David Barton's Bizarre Definition Of 'Theocracy'
During his recent discussion with Mike Jacobs, David Barton made a bizarre assertion that fear that the Religious Right seeks to implement a theocracy in America is "stupidity" because "as long as you have elections, you'll never have a theocracy."
Barton asserted that "this far left stuff that says if Christians get involved, they're trying to make a theocracy" is nonsense and is just something that "wackos on the left and secularists and progressives try to use to keep us intimidated, to make us ashamed of our faith and our values."
"As long as we're having elections," he declared, "there is no possibility of a theocracy":
Well, Iran has elections, so apparently that means it is not a theocracy.
But let's take a moment to examine Barton's logic on this issue. You'll notice that in the middle of his argument, Barton specifically cited Exodus 18 as proof that God wants America to have elections.
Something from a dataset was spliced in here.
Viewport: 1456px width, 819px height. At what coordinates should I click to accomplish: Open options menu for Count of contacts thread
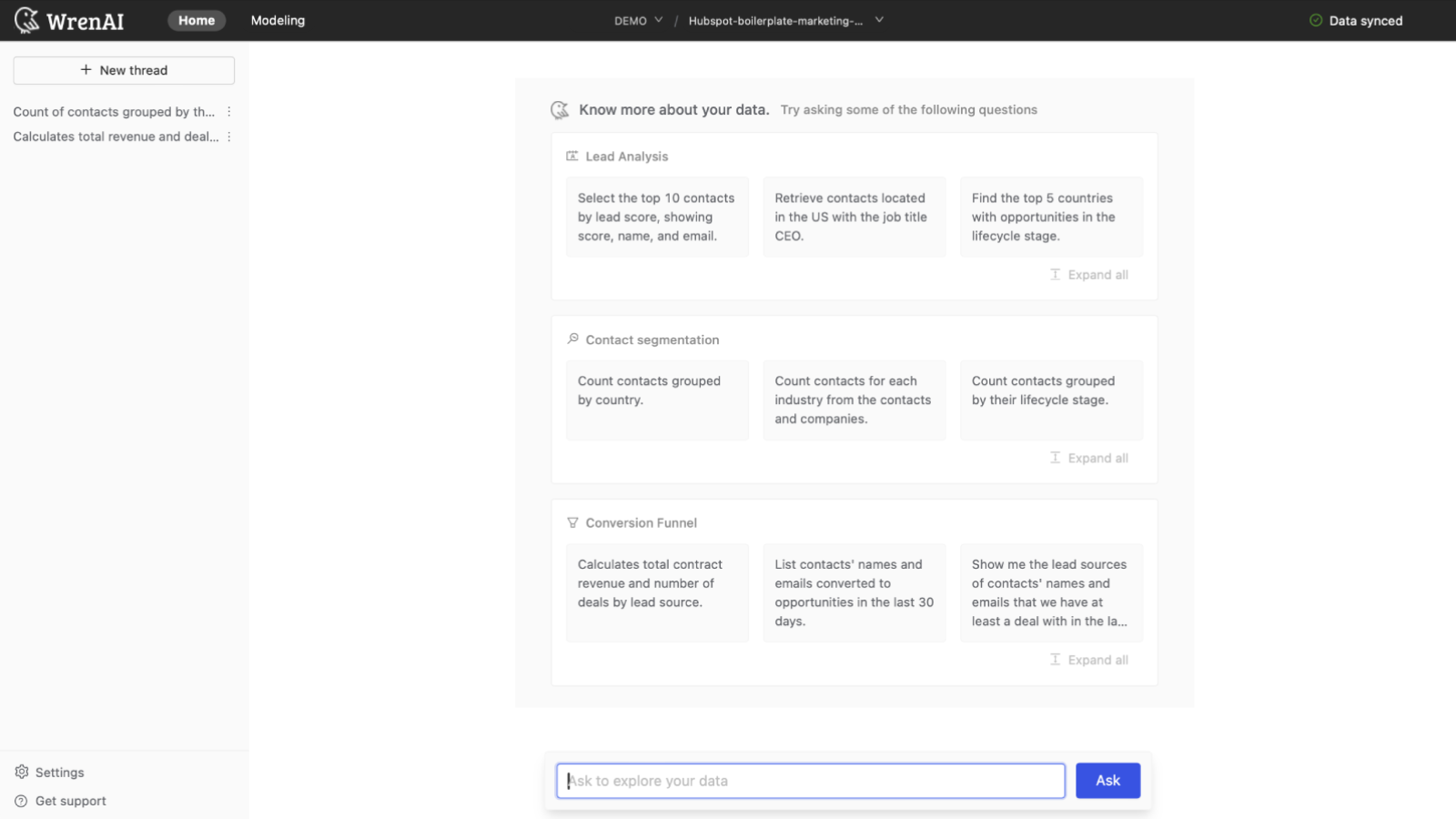tap(228, 111)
Ignoring Barton's intentional misrepresentation of this passage, if we take the statement at face value, we have to point out that passage he cites comes as the Israelites are wandering in the desert at a time when they are literally being governed by God. God was physically present among them and all of the laws that Moses set out in Exodus and Leviticus came straight from God, with whom Moses was directly communicating.
This is the literal definition of a theocracy but, according to Barton, it was not a theocracy at all because the Israelites were allowed to have elections.